Finding Large Files On a Linux/UNIX

Posted by JD 08/29/2011 at 05:00

If you are like me, you are always running low on disk storage. After all, a hard drive that isn’t nearly full isn’t living up to the full potential. About every month, I need the find the largest files and clean them up – taking me back to 75% full on the “temporary storage” HDD.

Here’s a little script to make finding the largest files on your system easy. I call it hogs.sh.

$ find /home -type f -size +2G -exec ls -lh {} \; | cut -d" " -f5,8 | sort -t" " | tee ~/hogs.txt

May I suggest:

  • Drop these commands into a bash/sh file
  • Call this from the root crontab weekly, perhaps 3am Mondays
  • Redirect the output into a file for later viewing as needed
  • Overwrite the file with every run

The script isn’t perfect. The sorting fails but does group files nicely. It also takes awhile to complete, so running it at 3am is nice. Tweak the directory and files-larger-than parameters for your location.

In running this today, I’ve found a few VDI and VDMK files that I’d forgotten about.

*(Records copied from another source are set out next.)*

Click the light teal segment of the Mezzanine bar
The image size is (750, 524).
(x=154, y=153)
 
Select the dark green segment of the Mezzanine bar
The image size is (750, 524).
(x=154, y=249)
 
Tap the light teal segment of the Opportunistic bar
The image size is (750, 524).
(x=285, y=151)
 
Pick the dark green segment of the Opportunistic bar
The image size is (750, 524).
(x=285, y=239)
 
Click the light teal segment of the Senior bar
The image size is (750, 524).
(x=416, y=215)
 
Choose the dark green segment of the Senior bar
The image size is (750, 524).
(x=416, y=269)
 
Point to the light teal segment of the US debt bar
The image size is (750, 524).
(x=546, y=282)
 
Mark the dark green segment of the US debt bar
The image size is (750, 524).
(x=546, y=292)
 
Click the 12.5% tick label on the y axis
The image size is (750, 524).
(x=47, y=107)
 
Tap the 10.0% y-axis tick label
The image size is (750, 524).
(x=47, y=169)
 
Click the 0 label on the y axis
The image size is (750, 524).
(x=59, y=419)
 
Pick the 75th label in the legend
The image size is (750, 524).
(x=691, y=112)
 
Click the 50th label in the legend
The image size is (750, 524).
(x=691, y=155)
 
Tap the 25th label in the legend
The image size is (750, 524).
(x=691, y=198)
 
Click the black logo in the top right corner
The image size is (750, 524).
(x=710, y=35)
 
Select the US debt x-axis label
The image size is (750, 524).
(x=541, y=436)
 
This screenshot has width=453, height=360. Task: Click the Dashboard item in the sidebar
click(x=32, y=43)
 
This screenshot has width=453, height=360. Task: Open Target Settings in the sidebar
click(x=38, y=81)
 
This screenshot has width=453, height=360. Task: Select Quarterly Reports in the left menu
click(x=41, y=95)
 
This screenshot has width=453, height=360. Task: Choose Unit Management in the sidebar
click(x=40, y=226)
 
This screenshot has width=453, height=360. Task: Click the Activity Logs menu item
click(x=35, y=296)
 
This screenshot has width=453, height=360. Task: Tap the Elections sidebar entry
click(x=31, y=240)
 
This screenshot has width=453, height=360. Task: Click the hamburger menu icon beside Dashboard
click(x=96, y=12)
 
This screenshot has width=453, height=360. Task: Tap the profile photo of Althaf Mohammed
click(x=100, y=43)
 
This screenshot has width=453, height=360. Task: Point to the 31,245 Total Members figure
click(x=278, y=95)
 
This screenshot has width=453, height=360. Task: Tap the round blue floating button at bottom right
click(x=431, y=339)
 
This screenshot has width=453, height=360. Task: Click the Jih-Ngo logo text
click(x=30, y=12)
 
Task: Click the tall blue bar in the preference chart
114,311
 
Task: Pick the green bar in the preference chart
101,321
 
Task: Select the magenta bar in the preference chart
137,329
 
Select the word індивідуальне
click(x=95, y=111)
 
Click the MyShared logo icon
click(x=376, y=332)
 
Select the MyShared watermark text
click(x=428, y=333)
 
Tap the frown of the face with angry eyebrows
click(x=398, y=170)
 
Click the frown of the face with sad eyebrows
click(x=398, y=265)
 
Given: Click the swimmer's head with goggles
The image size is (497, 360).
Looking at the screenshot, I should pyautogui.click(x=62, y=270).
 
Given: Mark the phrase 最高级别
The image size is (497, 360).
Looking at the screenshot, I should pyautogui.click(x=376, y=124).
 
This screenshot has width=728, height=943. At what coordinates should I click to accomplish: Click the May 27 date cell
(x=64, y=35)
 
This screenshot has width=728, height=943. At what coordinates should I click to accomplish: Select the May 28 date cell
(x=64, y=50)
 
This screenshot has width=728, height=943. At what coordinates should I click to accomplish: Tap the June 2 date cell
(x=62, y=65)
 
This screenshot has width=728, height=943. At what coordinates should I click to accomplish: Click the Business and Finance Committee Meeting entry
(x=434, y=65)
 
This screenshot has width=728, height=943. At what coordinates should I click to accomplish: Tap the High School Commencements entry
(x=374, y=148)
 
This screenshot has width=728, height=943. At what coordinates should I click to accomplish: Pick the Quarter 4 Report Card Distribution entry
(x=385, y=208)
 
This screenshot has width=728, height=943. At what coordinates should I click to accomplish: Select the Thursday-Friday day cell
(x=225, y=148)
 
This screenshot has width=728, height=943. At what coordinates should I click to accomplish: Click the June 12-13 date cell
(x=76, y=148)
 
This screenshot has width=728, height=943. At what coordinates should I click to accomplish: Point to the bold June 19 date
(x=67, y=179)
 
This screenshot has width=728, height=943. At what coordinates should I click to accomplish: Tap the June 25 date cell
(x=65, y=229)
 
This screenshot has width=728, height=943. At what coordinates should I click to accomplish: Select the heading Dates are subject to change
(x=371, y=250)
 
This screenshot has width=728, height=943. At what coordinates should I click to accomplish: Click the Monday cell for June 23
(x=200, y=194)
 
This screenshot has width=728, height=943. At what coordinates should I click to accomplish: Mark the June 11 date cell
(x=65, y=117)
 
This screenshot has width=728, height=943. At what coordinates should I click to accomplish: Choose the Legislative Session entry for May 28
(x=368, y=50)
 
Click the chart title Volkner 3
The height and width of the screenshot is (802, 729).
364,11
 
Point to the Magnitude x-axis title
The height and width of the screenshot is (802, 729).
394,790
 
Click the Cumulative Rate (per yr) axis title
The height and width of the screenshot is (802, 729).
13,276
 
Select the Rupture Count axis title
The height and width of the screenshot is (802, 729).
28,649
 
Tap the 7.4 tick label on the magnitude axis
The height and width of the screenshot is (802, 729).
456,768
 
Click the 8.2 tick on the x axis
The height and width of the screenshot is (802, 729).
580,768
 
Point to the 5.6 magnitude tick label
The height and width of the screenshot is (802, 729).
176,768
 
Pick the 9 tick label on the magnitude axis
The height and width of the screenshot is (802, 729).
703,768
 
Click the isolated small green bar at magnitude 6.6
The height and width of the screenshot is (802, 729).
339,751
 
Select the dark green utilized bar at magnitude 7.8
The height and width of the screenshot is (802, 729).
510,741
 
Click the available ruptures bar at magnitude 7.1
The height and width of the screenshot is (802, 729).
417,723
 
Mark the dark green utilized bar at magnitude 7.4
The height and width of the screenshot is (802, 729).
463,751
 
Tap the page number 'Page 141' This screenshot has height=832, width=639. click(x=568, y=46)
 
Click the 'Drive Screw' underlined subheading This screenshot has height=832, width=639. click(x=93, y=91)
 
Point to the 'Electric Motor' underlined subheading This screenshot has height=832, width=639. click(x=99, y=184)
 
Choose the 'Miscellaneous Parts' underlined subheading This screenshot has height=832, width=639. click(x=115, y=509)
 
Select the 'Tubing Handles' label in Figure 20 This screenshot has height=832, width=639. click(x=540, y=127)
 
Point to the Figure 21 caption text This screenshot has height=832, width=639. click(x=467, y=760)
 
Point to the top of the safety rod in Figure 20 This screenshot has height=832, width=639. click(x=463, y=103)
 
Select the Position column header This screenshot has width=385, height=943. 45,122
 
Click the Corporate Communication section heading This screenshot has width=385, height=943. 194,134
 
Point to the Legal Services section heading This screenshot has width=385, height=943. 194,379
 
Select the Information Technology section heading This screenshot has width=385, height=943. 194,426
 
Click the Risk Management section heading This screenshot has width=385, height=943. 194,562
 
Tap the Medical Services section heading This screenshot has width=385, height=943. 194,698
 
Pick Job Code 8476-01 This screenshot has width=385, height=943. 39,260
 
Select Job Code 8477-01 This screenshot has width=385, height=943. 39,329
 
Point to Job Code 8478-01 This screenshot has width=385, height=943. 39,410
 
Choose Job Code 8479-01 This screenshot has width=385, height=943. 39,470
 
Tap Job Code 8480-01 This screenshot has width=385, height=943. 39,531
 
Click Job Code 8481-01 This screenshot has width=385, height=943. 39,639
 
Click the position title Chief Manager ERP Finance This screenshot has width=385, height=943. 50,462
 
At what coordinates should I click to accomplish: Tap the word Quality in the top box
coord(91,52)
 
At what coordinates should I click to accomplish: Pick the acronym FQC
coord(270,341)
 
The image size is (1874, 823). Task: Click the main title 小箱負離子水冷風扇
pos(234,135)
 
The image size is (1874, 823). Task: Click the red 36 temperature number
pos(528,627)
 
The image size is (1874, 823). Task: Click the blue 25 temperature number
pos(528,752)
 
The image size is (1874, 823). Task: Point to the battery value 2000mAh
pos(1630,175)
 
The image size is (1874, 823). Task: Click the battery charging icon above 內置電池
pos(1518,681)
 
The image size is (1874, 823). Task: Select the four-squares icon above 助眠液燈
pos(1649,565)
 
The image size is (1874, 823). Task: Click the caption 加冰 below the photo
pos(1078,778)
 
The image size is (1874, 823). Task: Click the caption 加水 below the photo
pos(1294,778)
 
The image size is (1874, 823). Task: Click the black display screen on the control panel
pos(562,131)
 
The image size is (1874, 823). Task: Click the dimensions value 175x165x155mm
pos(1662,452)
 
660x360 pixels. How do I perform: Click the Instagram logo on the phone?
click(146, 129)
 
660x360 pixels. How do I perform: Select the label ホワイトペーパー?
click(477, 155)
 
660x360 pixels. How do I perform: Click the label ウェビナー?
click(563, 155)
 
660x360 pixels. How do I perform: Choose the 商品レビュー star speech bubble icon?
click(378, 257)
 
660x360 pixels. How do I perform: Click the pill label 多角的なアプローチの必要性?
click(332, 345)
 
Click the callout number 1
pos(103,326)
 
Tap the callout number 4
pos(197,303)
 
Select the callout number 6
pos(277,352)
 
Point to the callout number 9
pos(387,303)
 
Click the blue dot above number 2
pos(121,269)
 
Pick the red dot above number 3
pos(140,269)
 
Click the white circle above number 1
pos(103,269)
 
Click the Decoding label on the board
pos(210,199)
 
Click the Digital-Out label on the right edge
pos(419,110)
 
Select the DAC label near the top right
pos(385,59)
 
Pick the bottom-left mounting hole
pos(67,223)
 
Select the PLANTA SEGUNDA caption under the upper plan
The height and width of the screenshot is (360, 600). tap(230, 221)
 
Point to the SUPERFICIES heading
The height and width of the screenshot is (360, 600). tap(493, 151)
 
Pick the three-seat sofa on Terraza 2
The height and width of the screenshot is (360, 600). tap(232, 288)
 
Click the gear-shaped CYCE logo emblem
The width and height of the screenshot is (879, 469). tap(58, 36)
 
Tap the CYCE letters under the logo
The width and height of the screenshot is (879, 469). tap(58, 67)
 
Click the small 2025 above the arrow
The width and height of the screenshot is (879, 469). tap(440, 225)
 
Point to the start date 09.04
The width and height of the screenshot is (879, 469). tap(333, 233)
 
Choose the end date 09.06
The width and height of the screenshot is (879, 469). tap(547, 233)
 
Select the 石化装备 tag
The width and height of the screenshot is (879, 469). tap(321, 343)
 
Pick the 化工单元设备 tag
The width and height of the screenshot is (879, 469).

3.1G /Data/VirtualBox/win7-x64-pro.iso
5.3G /Data/VirtualBox/Machines/Natty/Natty-new.vdi.gz
6.2G /Data/VirtualBox/Machines/Lubuntu.vdi
8.1G /Data/VirtualBox/Machines/Gnome3/Gnome3.vdi

That’s a little space that I can recover.

This script doesn’t find any directories with thousands of tiny files that use 10G of storage, that is a flaw. Perhaps we can create a du-cut-sort piped solution for that as well. Combining that with the old tree shell script would make some nice output.

Finding larger directories, in the GB sized range …

$ du -h /Data | grep “^[0-9]*.[0-9]G”

No sorting by size, but having the related directories together is very handy.